Ser mãe é ter um título de multitarefas sem direito a descanso. É ser costureira improvisada quando a fantasia da festa junina não chega a tempo, é virar professora de matemática mesmo sem lembrar direito das fórmulas, é ser organizadora de agendas, mestre na logística do lar e ainda dar conta do trabalho como se nada mais existisse.
Semana passada, por exemplo, foi a missão da fantasia de espantalho. E olha, não foi simples. Cada mãe ali, entre correria e criatividade, se virou pra fazer pulseiras e tornozeleiras, porque não tinha jeito de encontrar pronto a tempo, para ser usado por 15 minutos durante uma apresentação de dança. Mas isso é só um detalhe em meio ao turbilhão diário de tarefas que parecem se multiplicar.
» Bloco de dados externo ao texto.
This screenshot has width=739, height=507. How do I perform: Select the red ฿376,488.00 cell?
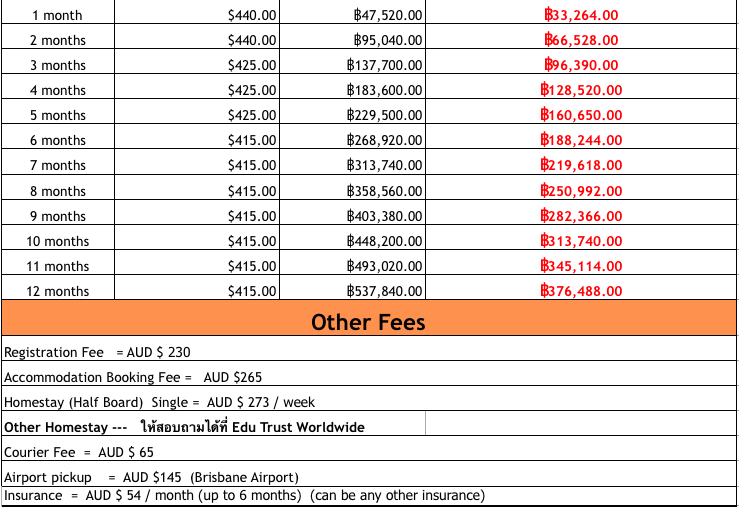(581, 291)
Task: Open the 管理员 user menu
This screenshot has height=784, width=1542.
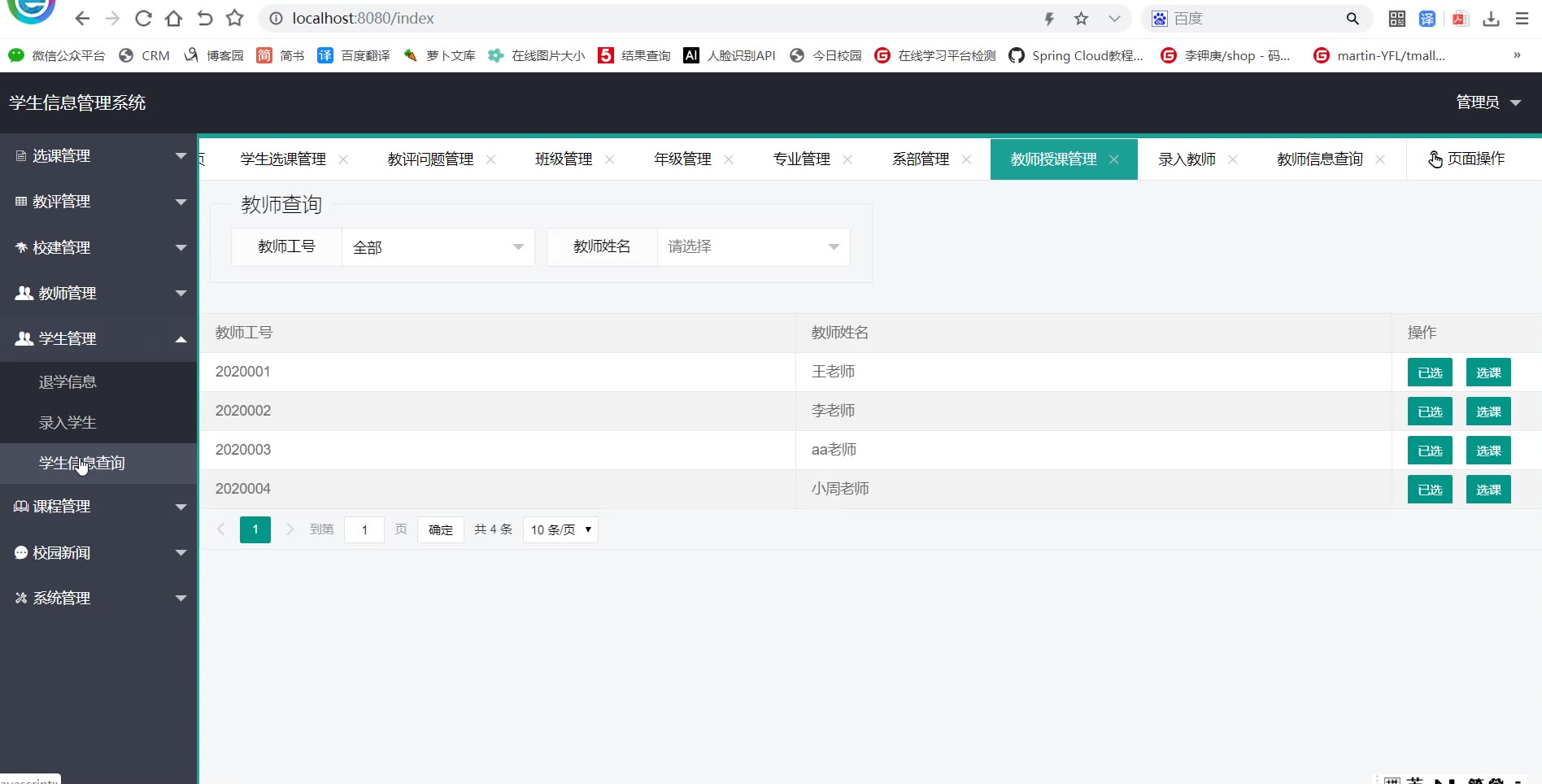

A verdade é que ninguém dá conta de tudo, e quem diz o contrário provavelmente esqueceu de considerar as noites mal dormidas e os momentos de exaustão camuflados por um sorriso. A gente se esforça, se desdobra, e no final, olha pra trás e pensa: “De onde veio tanta força pra conseguir fazer tudo isso?”
No meio dessa correria, fica o lembrete: mães não são perfeitas, e nem precisam ser. O que a gente faz já é mais do que suficiente, mesmo quando parece impossível.